The remainder of the paper is organized as follows. Section 2 discusses related work regarding the utilization of word embeddings in the field of vulnerability prediction. Section 3 provides the theoretical background in order to familiarize the reader with the main concepts of the present work. Section 4 discusses the methodology that we followed, while Sect. 5 presents the results of our analysis. Finally, Sect. 6 wraps up the paper and discusses future research directions.

2 Related Work

Vulnerability prediction using text mining is very popular and has demonstrated promising results in the related literature [2, 4, 9, 10]. Initial research endeavors focused on the concept of BoW (i.e., occurrences of tokens) [2, 9]. Recent attempts focus on predicting the existence of vulnerabilities through learning more complex patterns from the source code. They consider the software components as sequences of tokens and train deep learning models capable of learning sequences, such as the Recurrent Neural Networks (RNNs) [4, 5]. The challenging part of these recent studies is to add syntactic and semantic meaning to the sequences of code tokens. Word embeddings are one of the most promising solutions.
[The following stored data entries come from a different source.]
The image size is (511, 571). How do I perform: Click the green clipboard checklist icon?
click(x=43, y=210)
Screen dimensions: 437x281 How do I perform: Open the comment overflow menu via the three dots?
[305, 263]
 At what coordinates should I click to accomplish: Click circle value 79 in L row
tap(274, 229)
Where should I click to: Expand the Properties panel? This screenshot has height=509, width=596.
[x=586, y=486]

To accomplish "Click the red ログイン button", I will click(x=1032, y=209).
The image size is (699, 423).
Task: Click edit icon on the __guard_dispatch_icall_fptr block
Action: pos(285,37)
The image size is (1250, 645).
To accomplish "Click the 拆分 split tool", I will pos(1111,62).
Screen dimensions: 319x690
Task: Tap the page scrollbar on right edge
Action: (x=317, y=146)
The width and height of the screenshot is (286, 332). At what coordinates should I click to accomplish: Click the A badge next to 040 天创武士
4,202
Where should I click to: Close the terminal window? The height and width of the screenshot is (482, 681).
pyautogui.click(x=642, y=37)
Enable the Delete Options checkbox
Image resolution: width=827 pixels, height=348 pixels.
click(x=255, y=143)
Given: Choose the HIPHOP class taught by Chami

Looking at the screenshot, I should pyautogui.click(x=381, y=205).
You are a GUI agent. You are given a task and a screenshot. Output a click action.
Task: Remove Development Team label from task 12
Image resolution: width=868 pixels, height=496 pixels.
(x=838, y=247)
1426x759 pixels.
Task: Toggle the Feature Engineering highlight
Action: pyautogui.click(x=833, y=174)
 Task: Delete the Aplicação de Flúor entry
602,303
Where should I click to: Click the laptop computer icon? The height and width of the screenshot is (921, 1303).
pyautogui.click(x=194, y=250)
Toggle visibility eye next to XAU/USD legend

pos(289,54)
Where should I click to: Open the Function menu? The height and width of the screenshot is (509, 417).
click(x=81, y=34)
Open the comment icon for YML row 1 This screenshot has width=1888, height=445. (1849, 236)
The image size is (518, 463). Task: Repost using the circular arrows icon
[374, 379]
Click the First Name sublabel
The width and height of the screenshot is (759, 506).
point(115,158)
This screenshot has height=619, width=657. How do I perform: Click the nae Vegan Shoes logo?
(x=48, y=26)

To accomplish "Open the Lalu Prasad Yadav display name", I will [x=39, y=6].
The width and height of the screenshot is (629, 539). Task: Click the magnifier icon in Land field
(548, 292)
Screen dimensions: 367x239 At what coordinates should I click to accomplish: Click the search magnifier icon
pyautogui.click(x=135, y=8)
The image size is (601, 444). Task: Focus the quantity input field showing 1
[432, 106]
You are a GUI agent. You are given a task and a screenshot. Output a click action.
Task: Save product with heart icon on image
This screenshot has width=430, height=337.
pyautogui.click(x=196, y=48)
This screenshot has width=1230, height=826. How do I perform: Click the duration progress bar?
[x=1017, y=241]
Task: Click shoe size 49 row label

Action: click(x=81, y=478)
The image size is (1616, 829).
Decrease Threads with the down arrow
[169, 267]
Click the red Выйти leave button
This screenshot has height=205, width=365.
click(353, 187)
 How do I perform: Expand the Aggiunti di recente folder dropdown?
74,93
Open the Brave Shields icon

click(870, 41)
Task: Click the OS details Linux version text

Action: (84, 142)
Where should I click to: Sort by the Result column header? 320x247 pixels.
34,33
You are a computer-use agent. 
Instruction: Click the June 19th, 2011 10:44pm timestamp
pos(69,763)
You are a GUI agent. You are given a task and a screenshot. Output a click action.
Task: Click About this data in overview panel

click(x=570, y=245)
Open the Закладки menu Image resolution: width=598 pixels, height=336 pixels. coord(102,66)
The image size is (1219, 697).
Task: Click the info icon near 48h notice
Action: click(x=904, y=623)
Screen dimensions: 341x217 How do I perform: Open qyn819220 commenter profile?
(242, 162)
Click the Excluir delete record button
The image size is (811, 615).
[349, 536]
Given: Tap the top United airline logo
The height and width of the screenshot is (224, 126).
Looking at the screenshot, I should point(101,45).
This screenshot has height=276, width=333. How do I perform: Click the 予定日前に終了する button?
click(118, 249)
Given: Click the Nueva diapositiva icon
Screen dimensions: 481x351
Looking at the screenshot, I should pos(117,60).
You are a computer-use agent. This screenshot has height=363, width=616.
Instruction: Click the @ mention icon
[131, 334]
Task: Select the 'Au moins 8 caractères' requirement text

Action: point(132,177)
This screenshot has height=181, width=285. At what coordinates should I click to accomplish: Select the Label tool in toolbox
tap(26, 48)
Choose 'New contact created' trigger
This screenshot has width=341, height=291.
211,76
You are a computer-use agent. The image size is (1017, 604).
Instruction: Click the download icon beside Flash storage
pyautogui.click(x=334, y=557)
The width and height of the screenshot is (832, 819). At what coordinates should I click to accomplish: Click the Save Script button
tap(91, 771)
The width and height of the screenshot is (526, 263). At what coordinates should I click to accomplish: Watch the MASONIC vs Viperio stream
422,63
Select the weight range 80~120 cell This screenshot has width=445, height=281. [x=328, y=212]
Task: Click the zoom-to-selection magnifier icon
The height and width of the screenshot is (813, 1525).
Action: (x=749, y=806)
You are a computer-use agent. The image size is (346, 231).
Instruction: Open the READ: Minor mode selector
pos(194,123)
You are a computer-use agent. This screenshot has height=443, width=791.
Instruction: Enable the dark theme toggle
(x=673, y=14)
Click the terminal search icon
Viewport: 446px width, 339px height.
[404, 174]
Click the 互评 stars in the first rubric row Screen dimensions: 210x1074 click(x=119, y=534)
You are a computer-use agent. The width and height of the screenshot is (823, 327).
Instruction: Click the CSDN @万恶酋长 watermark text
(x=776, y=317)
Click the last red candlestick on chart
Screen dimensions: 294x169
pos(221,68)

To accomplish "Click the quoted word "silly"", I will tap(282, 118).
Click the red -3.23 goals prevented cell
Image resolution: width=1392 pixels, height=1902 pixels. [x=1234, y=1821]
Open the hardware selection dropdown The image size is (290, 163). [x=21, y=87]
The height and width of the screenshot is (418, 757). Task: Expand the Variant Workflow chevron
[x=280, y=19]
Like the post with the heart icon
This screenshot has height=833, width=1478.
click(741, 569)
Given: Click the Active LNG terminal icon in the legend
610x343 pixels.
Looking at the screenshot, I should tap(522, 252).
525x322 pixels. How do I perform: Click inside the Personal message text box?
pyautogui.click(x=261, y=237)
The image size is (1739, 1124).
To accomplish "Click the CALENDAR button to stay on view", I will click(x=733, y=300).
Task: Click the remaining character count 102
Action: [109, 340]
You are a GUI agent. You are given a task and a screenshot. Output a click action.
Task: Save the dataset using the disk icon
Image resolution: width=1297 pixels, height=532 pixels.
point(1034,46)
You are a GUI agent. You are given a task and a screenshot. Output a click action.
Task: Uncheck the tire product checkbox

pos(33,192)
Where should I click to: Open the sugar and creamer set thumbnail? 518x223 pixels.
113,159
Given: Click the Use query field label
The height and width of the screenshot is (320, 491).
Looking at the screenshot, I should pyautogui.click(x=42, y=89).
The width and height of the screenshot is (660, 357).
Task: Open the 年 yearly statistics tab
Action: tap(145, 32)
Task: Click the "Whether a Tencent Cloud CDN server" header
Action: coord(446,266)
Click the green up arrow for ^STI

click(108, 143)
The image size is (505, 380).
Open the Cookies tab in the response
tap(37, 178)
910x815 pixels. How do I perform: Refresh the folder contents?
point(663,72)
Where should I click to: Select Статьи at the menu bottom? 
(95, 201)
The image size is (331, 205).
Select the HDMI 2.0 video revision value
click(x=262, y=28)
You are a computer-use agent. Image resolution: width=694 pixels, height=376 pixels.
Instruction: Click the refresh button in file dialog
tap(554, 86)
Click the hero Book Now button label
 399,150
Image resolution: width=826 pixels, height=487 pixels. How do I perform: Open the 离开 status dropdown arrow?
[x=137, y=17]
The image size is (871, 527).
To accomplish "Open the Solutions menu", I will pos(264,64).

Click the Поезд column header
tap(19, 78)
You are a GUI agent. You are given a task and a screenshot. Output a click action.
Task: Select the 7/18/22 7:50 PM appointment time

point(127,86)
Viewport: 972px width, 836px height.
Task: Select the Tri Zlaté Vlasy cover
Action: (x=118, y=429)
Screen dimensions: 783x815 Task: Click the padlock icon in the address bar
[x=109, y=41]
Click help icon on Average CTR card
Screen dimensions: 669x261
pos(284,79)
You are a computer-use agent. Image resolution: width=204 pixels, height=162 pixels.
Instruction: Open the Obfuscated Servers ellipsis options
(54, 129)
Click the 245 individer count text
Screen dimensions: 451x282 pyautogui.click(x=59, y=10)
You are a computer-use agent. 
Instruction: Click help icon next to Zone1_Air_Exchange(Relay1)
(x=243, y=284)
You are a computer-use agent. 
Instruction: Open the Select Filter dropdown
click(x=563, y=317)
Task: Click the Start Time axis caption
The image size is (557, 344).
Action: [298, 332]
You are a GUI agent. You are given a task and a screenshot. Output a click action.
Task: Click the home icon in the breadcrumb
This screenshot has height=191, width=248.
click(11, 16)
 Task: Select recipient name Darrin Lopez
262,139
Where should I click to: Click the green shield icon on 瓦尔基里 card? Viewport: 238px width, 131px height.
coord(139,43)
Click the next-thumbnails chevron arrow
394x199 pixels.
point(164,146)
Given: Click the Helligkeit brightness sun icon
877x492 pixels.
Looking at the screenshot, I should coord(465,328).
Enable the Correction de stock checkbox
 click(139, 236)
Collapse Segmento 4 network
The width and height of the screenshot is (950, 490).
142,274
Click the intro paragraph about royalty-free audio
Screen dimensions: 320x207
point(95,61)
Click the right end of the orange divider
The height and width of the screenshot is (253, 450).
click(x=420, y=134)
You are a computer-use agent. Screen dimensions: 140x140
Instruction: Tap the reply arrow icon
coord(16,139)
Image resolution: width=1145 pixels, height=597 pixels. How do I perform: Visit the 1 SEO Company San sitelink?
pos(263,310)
The word embedding vectors have evolved into an integral part of the text classification tasks since Mikolov et al. [17] proposed two architectures for learning distributed representations of words. The authors in [18], conducted a comparative study between different ML algorithms including fast-text, Glove and word2vec, while in [19] a deep learning method is proposed utilizing the semantic knowledge provided by the word embeddings.

Word embeddings have already been used in the field of text mining-based vulnerability prediction. Dam et al. [8] mapped every code token with an index of their vocabulary and then they constructed an embedding matrix which contained a unique vector representation for every token of the vocabulary in the position that corresponds to the vocabulary index. In other words, the embedding matrix worked as a look-up table.

The authors in [5, 6] used the word2vec tool to generate embedding vectors for their vocabulary, while Zhou et al. [4] used the pre-trained word2vec vectors. Russel et al. in [12] created a vulnerability detection tool based on deep learning and capable of interpreting lexical source code. They conducted a comparative study between simple source code embedding using Bag-of-Words and more advanced code representations learned automatically by deep learning models inside the embedding layer. Fang et al. [20] proposed the fastEmbed model which is an extension of the fast-text algorithm. This way they developed a model for predicting the exploitability of software vulnerabilities on imbalanced datasets by understanding key features of vulnerability-related text.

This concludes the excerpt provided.